3 Industries That Are In For A Tougher 2016

Last year had been a year full of ups and downs not just for consumers, but also for businesses in various industries. Factors like the falling crude oil prices, sliding value of Ringgit, implementation of the Goods and Services Tax (GST) and overall hike in the cost of living had many businesses scrambling to adjust.

The currency downward trend is expected to continue this year, with even more changes that could affect the bottom lines of many industries. One of the most notable change announced by Prime Minister Datuk Seri Najib Abdul Razak was the rise in the minimum wage from RM900 to RM1,000 per month for employees in Peninsular Malaysia, and from RM800 to RM920 for employees in East Malaysia effective July 1, 2016.

Faced with all these issues, it’s not surprising that many businesses will have trouble staying afloat. Here are some of the industries that will continue to feel the pinch this year:

1. Automotive industry

Car prices saw a slight decrease back in April after GST replaced the previous Sales and Services Tax (SST). However, the competitive pricing was short-lived, as car prices are set to increase again this year due to the declining Ringgit.

UMW Toyota Motor Sdn Bhd, the distributor of Toyota vehicles, recently announced a price increase of between 4% and 16% for Toyota and Lexus models starting this month. Honda Malaysia has also confirmed an increase of 2% to 3% in their prices, while Nissan has hinted of a hike for this year back in October, but it has not been confirmed yet.

All these companies attributed their increase to the weak ringgit. In 2015, the Ringgit declined by almost 20% against the US dollar, making operating costs much higher.

In a research report released by Hong Leong Investment Bank (HLIB), factors like the volatility in fuel prices, spike in interest rates and depreciation in the Ringgit would impact local auto players. These factors would undoubtedly affect the sales volume, amidst increase in operation and marketing costs.

According to Kenanga Research, vehicle sales in the first half of 2015 fell 3.3% from the previous corresponding period. This is mostly due to weaker business optimism and moderation in consumer spending as a result of the economic uncertainties and increased cost of living.

2. Retail

Consumer sentiments and the cost of living do not go hand-in-hand. When cost of living goes up, consumer sentiments would likely tumble. In October last year, the Malaysian Institute of Economic Research (Mier) announced that the consumer sentiment index (CSI) had fallen to a new low of 70.2 in the third quarter of 2015 as income deteriorated.

The same sentiment is expected to continue on its downcast trend this year. AllianceDBS Research chief economist Manokaran Mottain expected prolonged depressed consumer sentiment to lower consumption, which could, in turn, dampen the country’s economic growth.

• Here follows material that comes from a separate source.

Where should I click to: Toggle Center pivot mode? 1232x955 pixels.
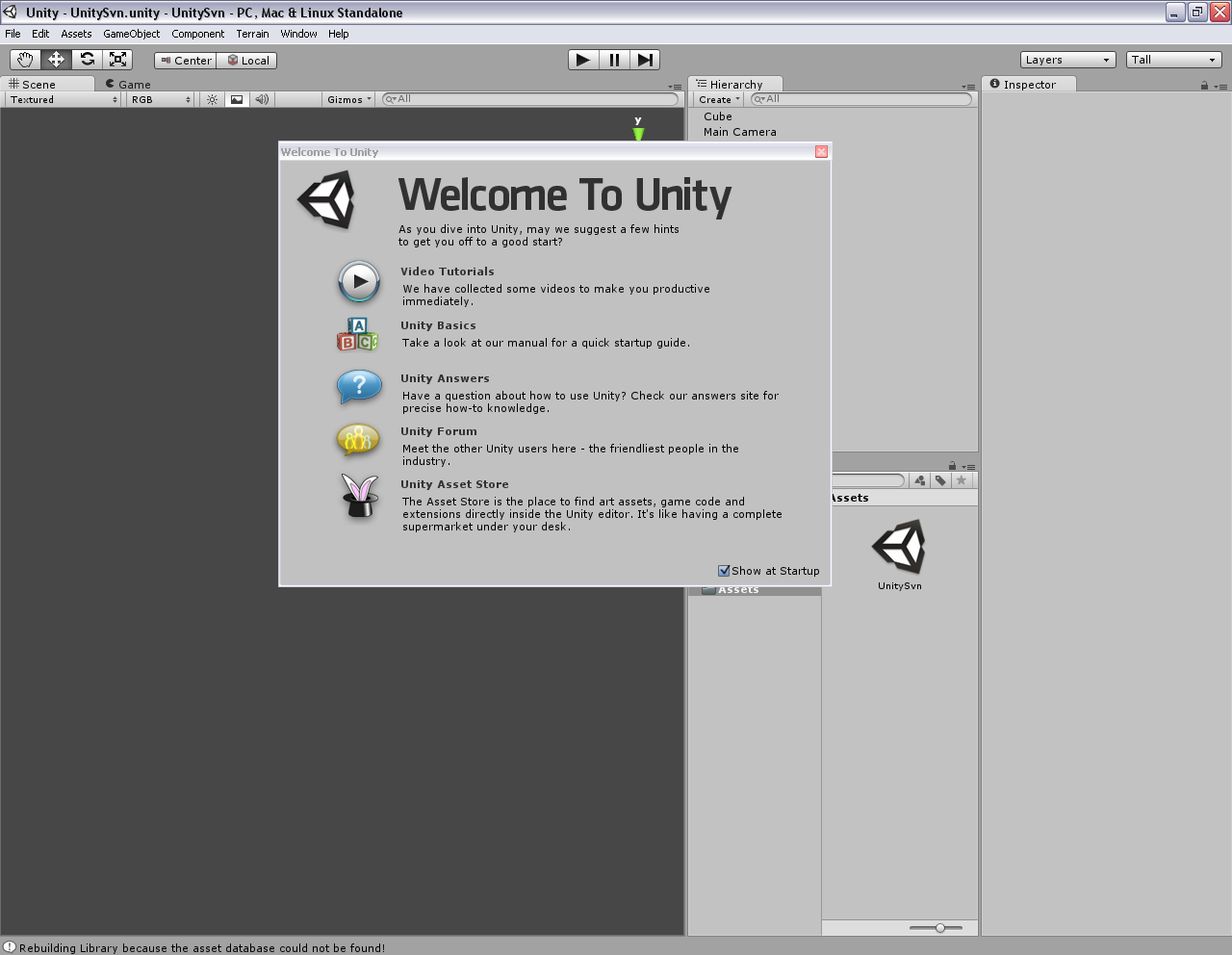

With weaker sentiment and also the increase in the minimum wage, retailers are faced with a double whammy this year. 7-Eleven Malaysia Holdings Bhd are expected to be impacted negatively as 80% of its workers are paid below the new minimum wage. However, Wong Chew Hann, head of research at Maybank IB Research, expect 7-Eleven to eventually pass on the higher cost to higher merchandise prices.

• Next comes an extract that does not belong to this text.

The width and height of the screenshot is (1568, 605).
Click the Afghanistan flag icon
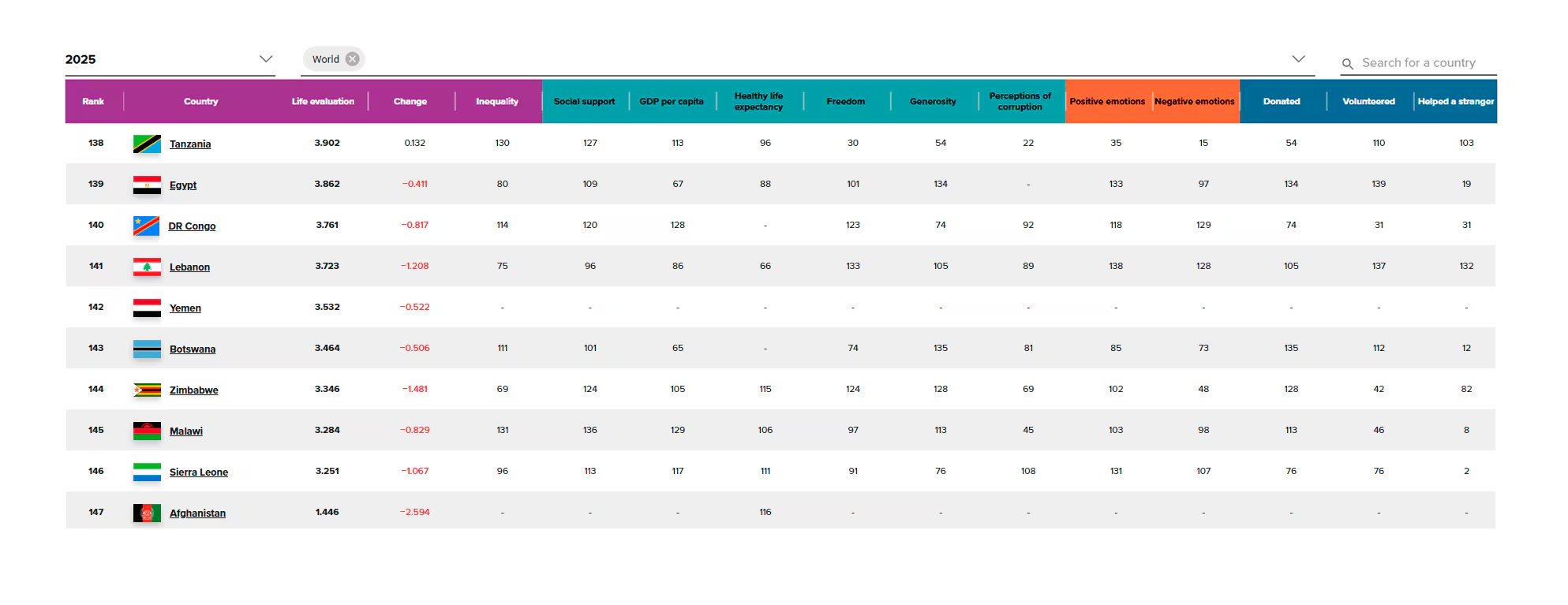click(x=147, y=512)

With a lacklustre outlook for retail, brands like Bonia are also feeling the pinch. Bonia Corp Bhd is cautious with their outlook this year after net profit fell by 17.78% last year, hit by slower sales after the implementation of GST.

Will the more extensive list of GST zero-rated goods, higher minimum wage and BR1M handouts to the lower-income group be able to spur higher consumer spending this year? That remains to be seen.

3. Oil & gas

It had been a tough year for the oil and gas industry in 2015, and there doesn’t seem to be a respite anytime soon. A year and a half ago Brent traded at more than US$100 a barrel, it now trades at  a meagre US$36.60 per barrel.

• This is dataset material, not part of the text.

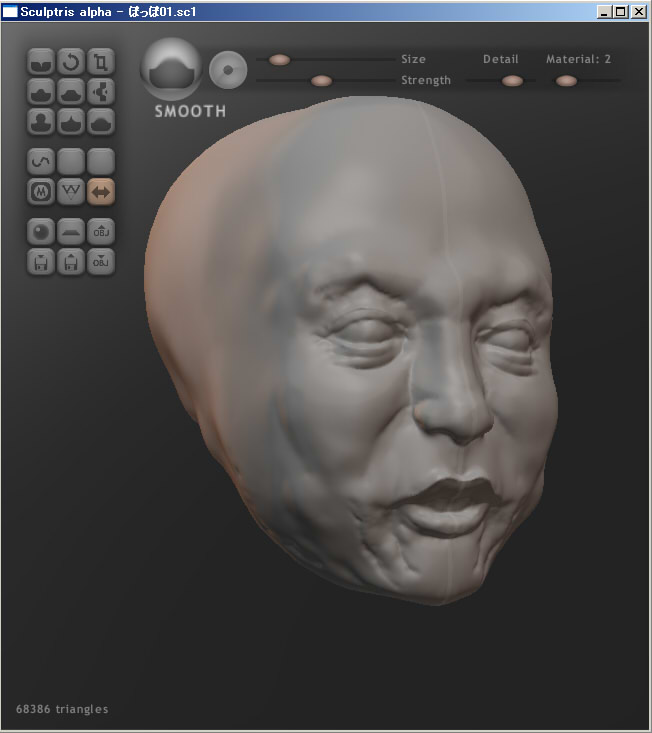The image size is (652, 733).
Task: Select the Scale tool icon
Action: click(x=101, y=62)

Petronas released its Q3 results in November last year, showing its worst quarterly performance, with a net profit of RM1.4bil after an RM5bil impairment, against RM11bil in the second quarter. Petronas had recorded RM15.1bil in profit after tax in the corresponding period last year.

As a result, service players that highly depend on Petronas jobs such as Barakah Offshore Petroleum Bhd, Malaysia Marine and Heavy Engineering Holdings Bhd (MMHE), Perisai Petroleum Teknologi Bhd, Dayang Enterprise Holdings Bhd and UMW Oil & Gas Corp Bhd would equally be affected.

In 2016, cash flow preservation became paramount to weather through the current storm.

Though we are getting used to GST, there are still various unexpected curveballs that are coming our way. Whether we are consumers or business owners, in these uncertain times, it is best to be prudent with our finances, and be prepared with a Plan B at all times.